PS: I (don’t) love you

Il y a des gens qui vous laissent tomber un pot de fleurs sur la tête d’un cinquième étage et qui vous disent:

Je vous offre des roses.

Victor Hugo

 

On dit souvent que c’est dans les vieilles marmites qu’on fait les meilleures soupes. Pourtant ces temps-ci au PS on privilégie surtout les vieilles casseroles, et quant aux soupes, à défaut d’être populaires, elles sont plutôt à la grimace. Oh, je ne parle pas tant des démêlés judiciaires passés de certains de nos ministres, souvent ridiculement surexploités par la droite, ou de la solide amitié (sic) qui lie les ténors socialistes entre eux (Fraternité ! Fraternité ! Fraternité !) [1], que du fameux tweet de Valérie Trierweiler qui en réveillant la Guerre des Deux Roses a révélé au grand jour les passions du couple présidentiel… Quelle histoire ! Quelle histoire ! [2] Vous me direz que pour un Président des bisous se posant en héritier de François Mitterrand, être pris entre deux femmes c’est somme toute faire preuve d’une assez belle continuité. Mais François 1er et toute la Cour socialiste de l’époque réussissaient au moins à sauver les apparences.

 

Car n’en déplaise à ce bon Giraudoux, une nouvelle guerre des Trois aura bien lieu : le triumvirat redevient pour quelques jours le régime si ce n‘est politique, du moins médiatique, de la France. En termes de changement, admettez qu’on a déjà vu mieux. Surtout que cette histoire a vraiment tout d’un (très) mauvais film de série B : l’homme de pouvoir (Guimauve le conquérant), la femme trompée (l’ex-Altesse), la cruelle maîtresse (The First Girlfriend), l’ami trahi (Falorni sacrifié sur l’autel « royal » de l’intérêt politique)… Rajoutez-y beaucoup de jalousie, des rancœurs, des coups bas…et de gros enjeux politiques, et vous comprendrez pourquoi Madame Richelieu s’emploie autant à faire tomber la Rochelle.

 

Quand je pense que Martine (la grande amie de « Ayrault le naze ») voulait que l’UMP se laisse prendre au jeu des tendres papouilles…C’est oublier qu’en politique, tous les baisers ont un prix : Judas l’avait bien compris, Royal et Tweetweiler aussi [3]. Bref. Si, comme le disait Sophocle, bêtise est sœur de méchanceté, alors espérons que cette vague rose ne vive que « l’espace d’un matin », car même un doux parfum ne pourra faire oublier que ces quelques fleurs sont recouvertes d’épines…

 


[1] C’est ce que chantait Ségolène Royal au Zénith du kitch en 2008.
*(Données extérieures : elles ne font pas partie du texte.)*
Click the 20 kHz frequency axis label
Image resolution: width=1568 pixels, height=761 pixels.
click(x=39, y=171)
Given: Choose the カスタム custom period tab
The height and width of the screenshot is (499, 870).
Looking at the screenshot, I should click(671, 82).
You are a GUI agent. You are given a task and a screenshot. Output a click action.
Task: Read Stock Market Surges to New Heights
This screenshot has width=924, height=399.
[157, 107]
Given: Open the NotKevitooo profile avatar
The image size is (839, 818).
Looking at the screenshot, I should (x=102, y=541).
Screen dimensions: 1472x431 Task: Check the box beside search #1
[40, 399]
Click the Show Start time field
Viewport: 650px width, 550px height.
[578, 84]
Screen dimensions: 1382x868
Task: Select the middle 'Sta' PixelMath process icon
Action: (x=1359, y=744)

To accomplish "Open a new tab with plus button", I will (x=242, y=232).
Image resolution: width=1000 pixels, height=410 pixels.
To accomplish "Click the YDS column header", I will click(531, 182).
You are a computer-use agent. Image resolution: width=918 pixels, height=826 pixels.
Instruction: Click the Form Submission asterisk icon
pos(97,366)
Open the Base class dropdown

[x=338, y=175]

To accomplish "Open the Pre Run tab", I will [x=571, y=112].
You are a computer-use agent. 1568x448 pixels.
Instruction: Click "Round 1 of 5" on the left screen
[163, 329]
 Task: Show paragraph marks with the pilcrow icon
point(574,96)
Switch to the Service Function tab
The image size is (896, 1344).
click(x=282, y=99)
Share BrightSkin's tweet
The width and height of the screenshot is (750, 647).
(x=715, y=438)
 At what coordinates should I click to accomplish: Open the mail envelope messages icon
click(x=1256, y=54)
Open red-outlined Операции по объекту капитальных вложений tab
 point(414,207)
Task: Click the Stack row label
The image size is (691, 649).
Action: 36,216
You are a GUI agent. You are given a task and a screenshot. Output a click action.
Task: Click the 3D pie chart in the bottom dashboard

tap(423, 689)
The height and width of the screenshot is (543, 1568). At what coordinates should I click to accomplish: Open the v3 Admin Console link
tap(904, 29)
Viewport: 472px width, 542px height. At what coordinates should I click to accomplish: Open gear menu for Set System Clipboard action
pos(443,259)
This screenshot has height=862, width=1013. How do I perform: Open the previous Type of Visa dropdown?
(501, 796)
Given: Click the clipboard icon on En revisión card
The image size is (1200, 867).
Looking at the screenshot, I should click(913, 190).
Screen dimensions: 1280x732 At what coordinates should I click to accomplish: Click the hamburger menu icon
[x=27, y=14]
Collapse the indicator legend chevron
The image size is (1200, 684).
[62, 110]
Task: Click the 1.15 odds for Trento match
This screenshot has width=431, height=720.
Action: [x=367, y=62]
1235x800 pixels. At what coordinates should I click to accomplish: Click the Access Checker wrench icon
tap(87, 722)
[2] Ironie quand tu nous tiens.

[3] On se souvient de son « Embrasse-moi sur la bouche » de la Bastille, aussi cruel que puéril, réclamé à François Hollande quelques instants après qu’il ait fait la bise à son ex-compagne.

  • MD

    Charmant : « Questo è il bacio di Tosca ! »
    La Folle de Chaillot aurait-elle juste traversé la Seine ?

  • Lector

    Quelle histoire quelle histoire! Très bon!! Ce qu’avait dit Mitterrand le soir de son élection et qu’avait repris Trierweiler après l’élection de Hollande!